SLURM script template for TensorBoard#
#!/bin/bash
#SBATCH --job-name=experiment_name
#SBATCH --output=logs/experiment_name_%j.out
#SBATCH --error=logs/experiment_name_%j.err
#SBATCH --time=4:00:00 # (1)!
#SBATCH --mem=32G # (1)!
#SBATCH --gres=gpu:1 # (1)!
# Load required modules
# Set working directories
export EXPERIMENT_NAME="n2v_${SLURM_JOB_ID}"
export WORK_DIR="/scratch/${USER}/tensorboard_runs/${EXPERIMENT_NAME}"
mkdir -p $WORK_DIR
# Activate environment
# Run training script
Viewing TensorBoard on HPC#
Since HPC compute nodes typically don't allow direct browser access, you have two options for viewing TensorBoard:
Option 1: Using SLURM job for TensorBoard server#
#!/bin/bash
#SBATCH --job-name=experiment_name
#SBATCH --output=logs/experiment_name_%j.out
#SBATCH --time=2:00:00 # (1)! # (2)!
#SBATCH --mem=8G # (1)!
#SBATCH --gres=gpu:1 # (1)!
# Load required modules
# Activate environment
# Get hostname and print connection info
HOSTNAME=$(hostname)
PORT=6006
echo "========================================="
echo "TensorBoard Server Information"
echo "========================================="
echo "Node: ${HOSTNAME}"
echo "Port: ${PORT}"
echo "========================================="
echo "To connect, run on your LOCAL machine:"
echo "ssh -L ${PORT}:${HOSTNAME}:${PORT} ${USER}@hpc-login.university.edu"
echo "Then open: http://localhost:${PORT}"
echo "========================================="
# Start TensorBoard
tensorboard \
--logdir /scratch/${USER}/tensorboard_runs \
--port ${PORT} \
--bind_all # (3)!
Then on your local machine:
# Replace with actual hostname from job output
ssh -L 6006:compute-node-123:6006 username@hpc-login.university.edu
Option 2: Download logs and view locally#
# On your local machine, download TensorBoard logs
rsync -avz username@hpc-login.university.edu:/path_to_folders/tensorboard_runs ./local_tensorboard_runs
# View locally
tensorboard --logdir ./local_tensorboard_runs
Comparing multiple experiments#
TensorBoard excels at comparing runs. Structure your experiments for easy comparison:
from pathlib import Path
from careamics import CAREamist
from careamics.config import create_n2v_configuration
# Create parent directory for all experiments
base_dir = Path("/scratch/username/tensorboard_runs/n2v_comparison")

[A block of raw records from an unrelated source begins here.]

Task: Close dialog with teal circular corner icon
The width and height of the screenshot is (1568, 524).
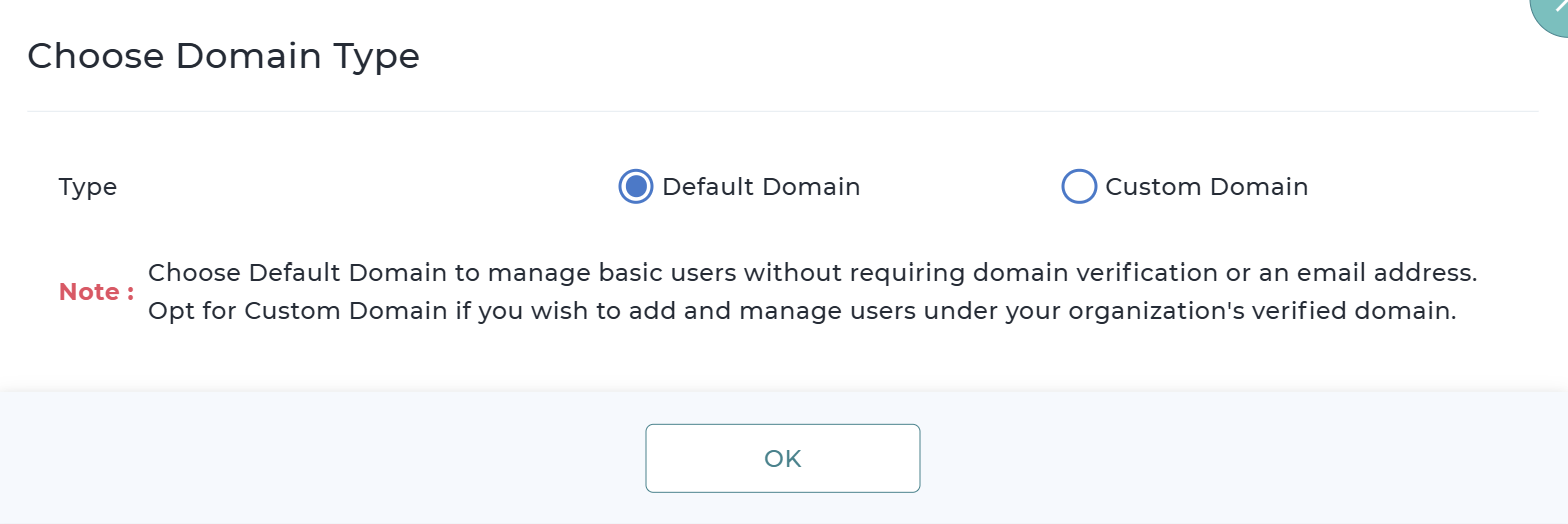Action: pos(1555,10)
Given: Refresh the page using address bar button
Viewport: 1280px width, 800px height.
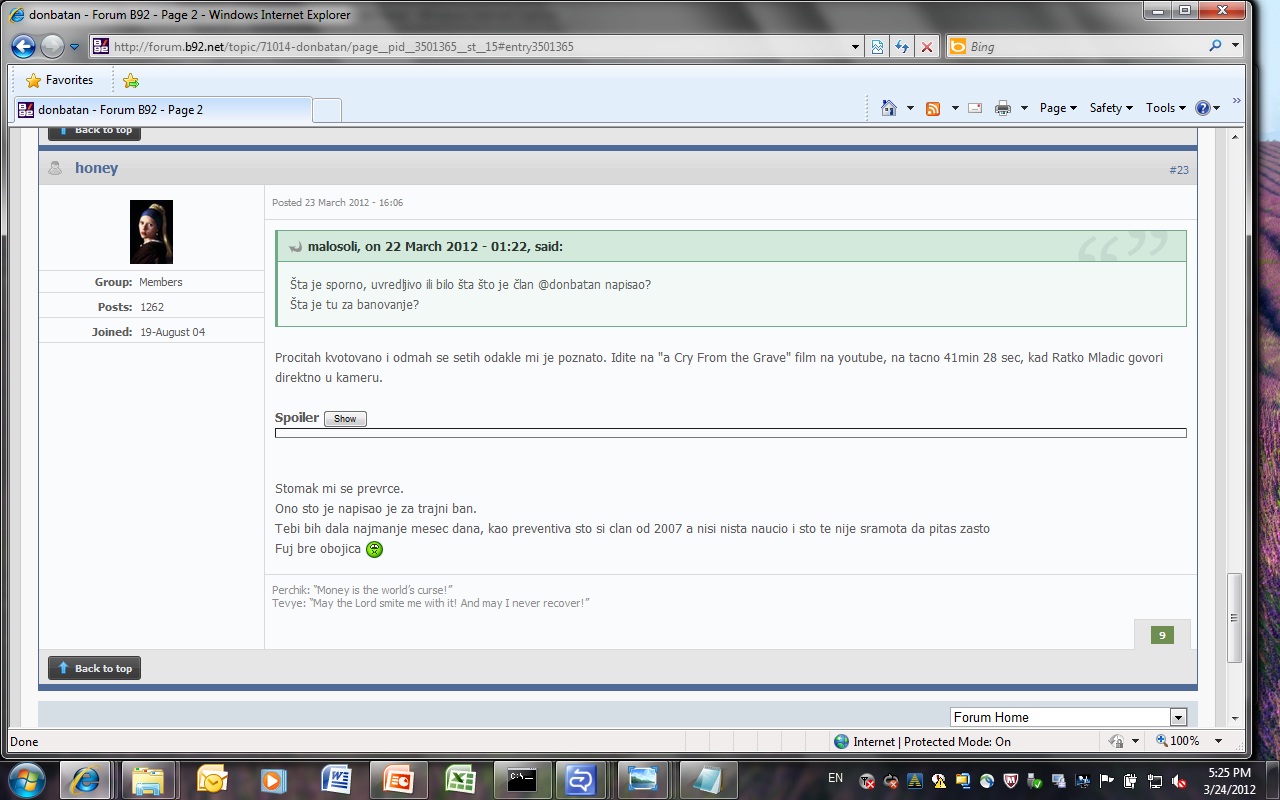Looking at the screenshot, I should [902, 46].
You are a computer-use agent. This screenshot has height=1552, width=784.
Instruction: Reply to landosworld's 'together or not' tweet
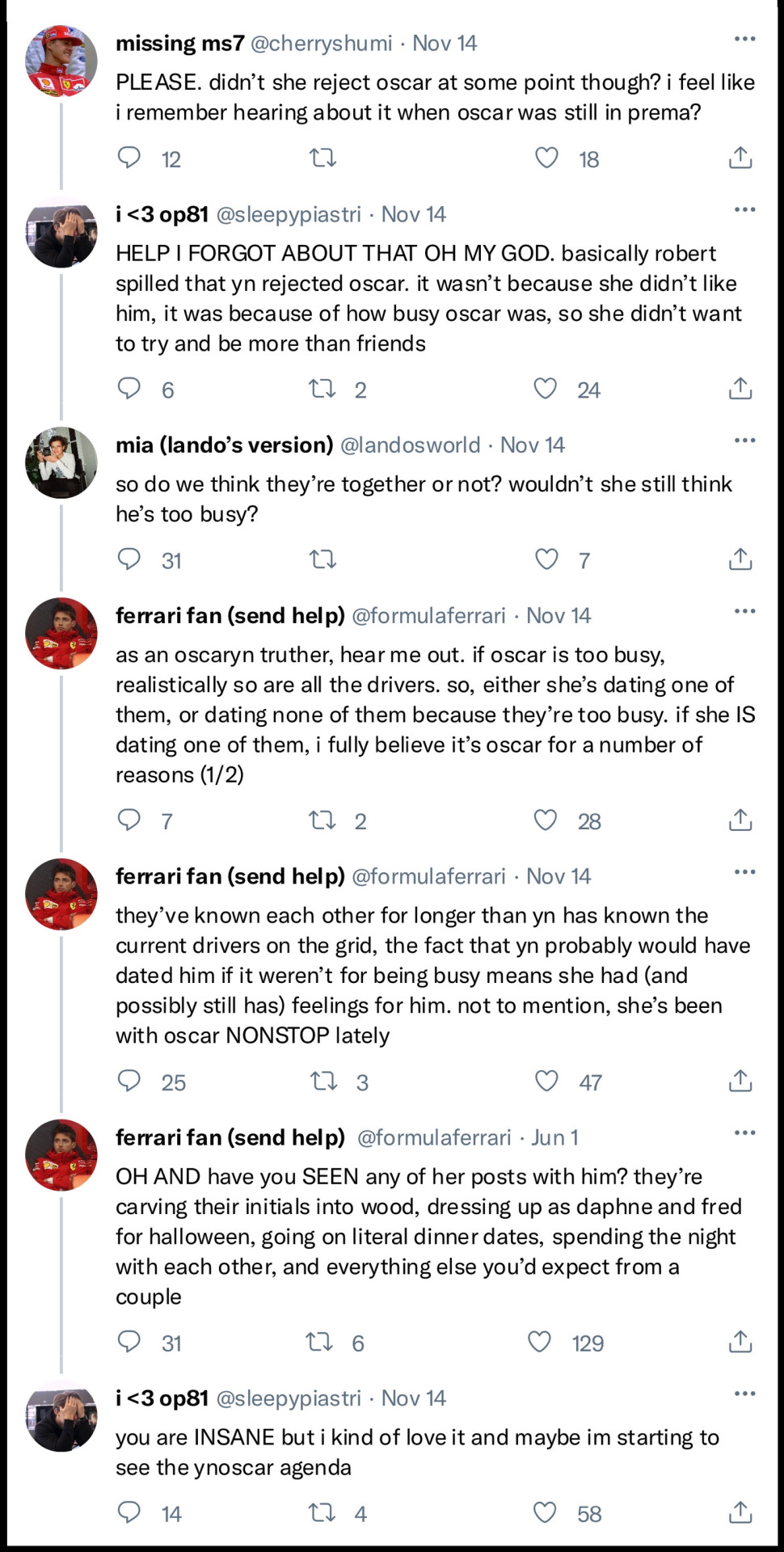coord(129,559)
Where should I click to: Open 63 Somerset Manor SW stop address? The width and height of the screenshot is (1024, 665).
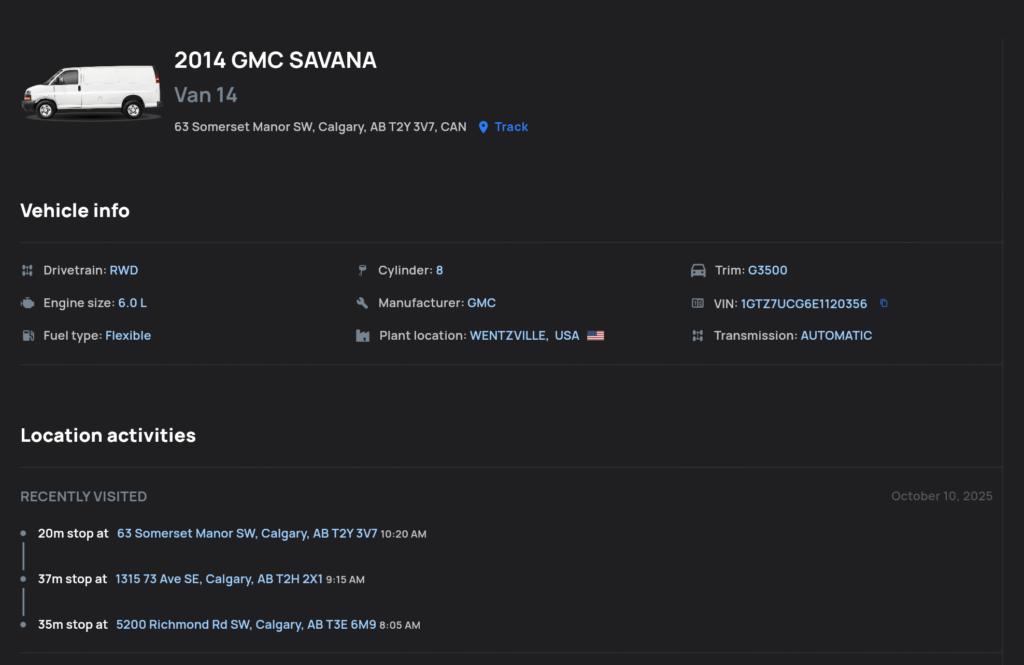click(247, 534)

base_dir.mkdir(parents=True, exist_ok=True)
# Define experiments
experiments = [
{"name": "baseline", "patch_size": 64, "batch_size": 16},
{"name": "larger_patches", "patch_size": 128, "batch_size": 8},
{"name": "smaller_batch", "patch_size": 64, "batch_size": 8},
]
for exp in experiments:
config = create_n2v_configuration(
experiment_name=exp["name"],
data_type="array",
axes="YX",
patch_size=[exp["patch_size"]] * 2,
batch_size=exp["batch_size"],
num_epochs=100,
logger="tensorboard"
)
work_dir = base_dir / exp["name"]
careamist = CAREamist(source=config, work_dir=work_dir)

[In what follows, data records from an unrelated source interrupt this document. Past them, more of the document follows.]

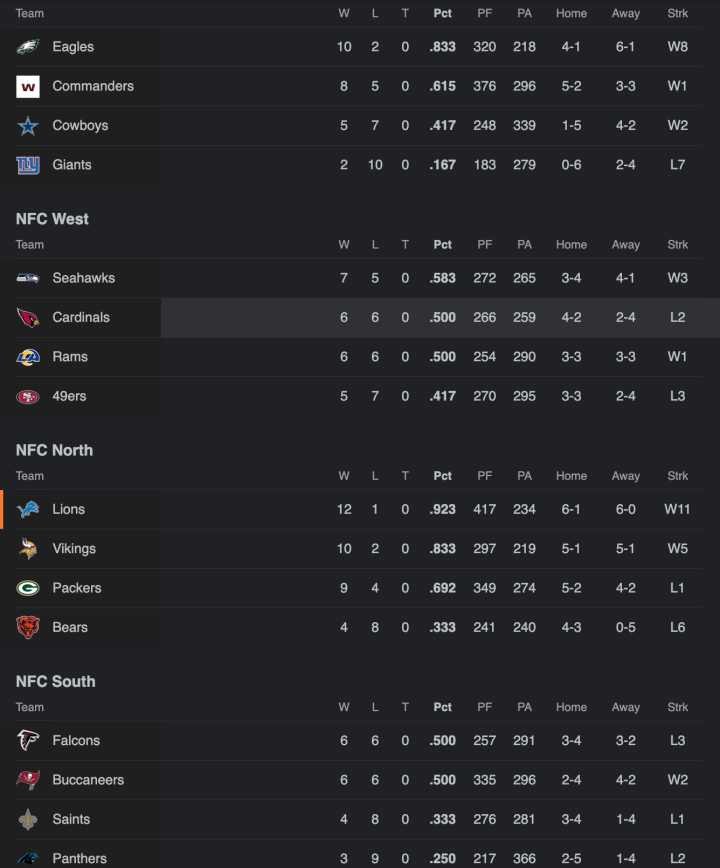The image size is (720, 868).
Task: Click the Bears logo icon
Action: click(x=28, y=627)
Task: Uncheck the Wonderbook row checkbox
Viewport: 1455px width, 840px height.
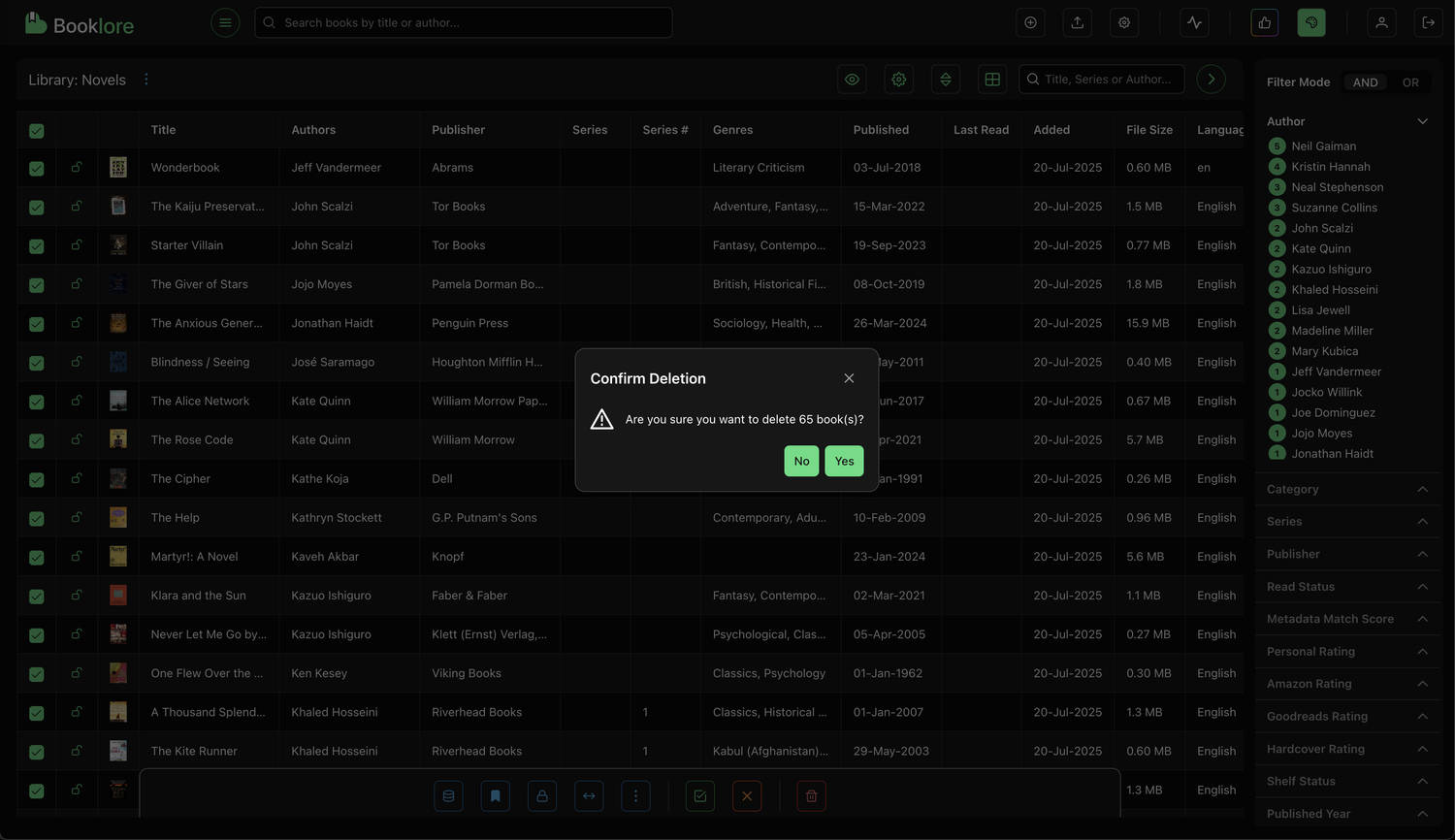Action: tap(37, 168)
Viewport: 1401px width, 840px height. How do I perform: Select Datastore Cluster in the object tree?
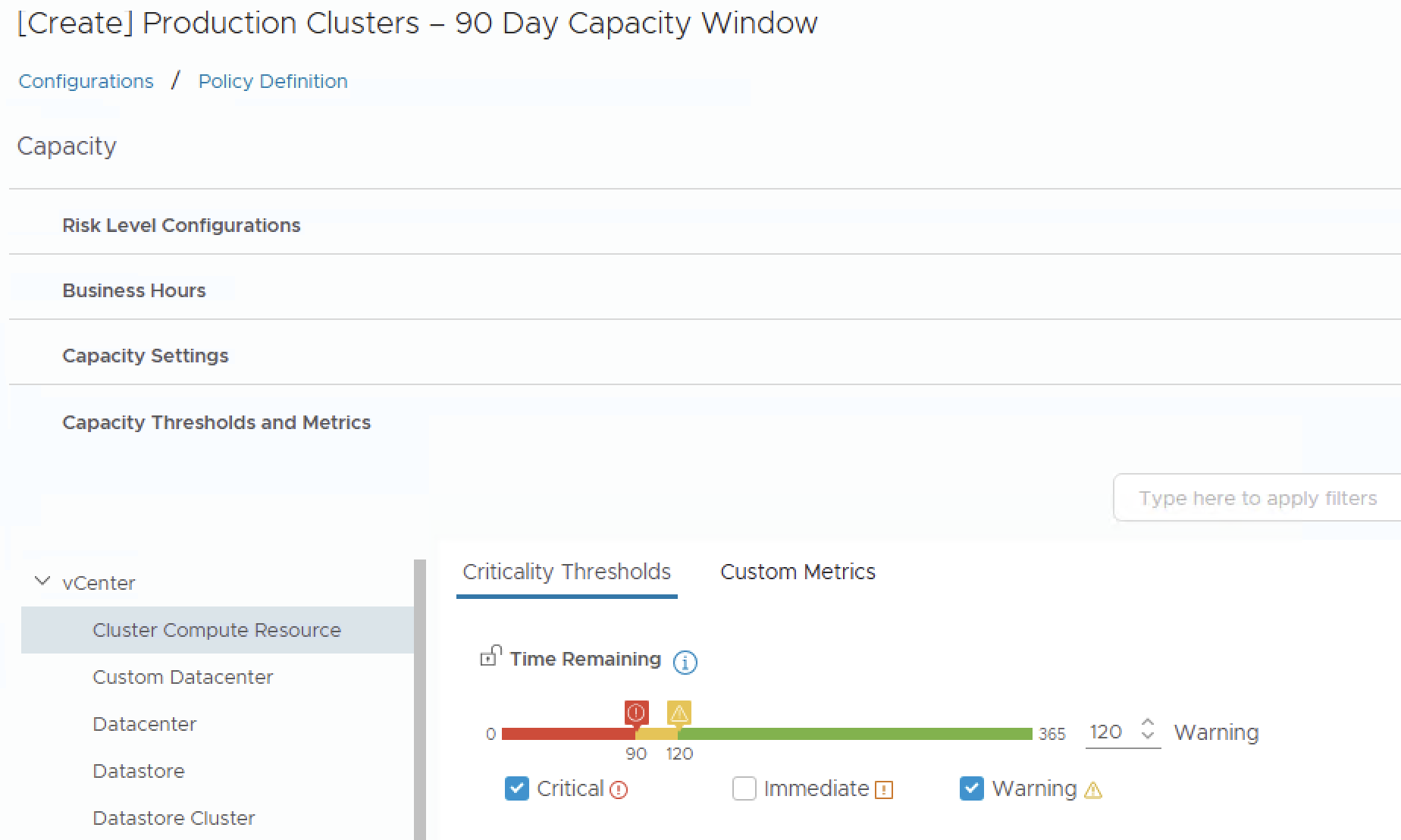click(x=174, y=818)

careamist.train(train_source=train_data)
# View all experiments together
tensorboard --logdir="/path_to_folders/tensorboard_runs/n2v_comparison"
Choose WandB when:
- Working in teams requiring centralized tracking
- Need cloud storage and sharing
- Want comprehensive system monitoring
- Have reliable internet connectivity
Choose TensorBoard when:
- Working on HPC with limited connectivity
- Prefer local, offline tracking
- Need lightweight setup
- Want full control over data storage
On HPC systems:
- Use scratch space for logs and caches
- Set up SSH tunneling for TensorBoard viewing
- Configure WandB for offline mode when connectivity is unreliable
- Organize experiments in clear directory hierarchies
Both tools integrate seamlessly with CAREamics so choose the tool that best fits your workflow and infrastructure constraints.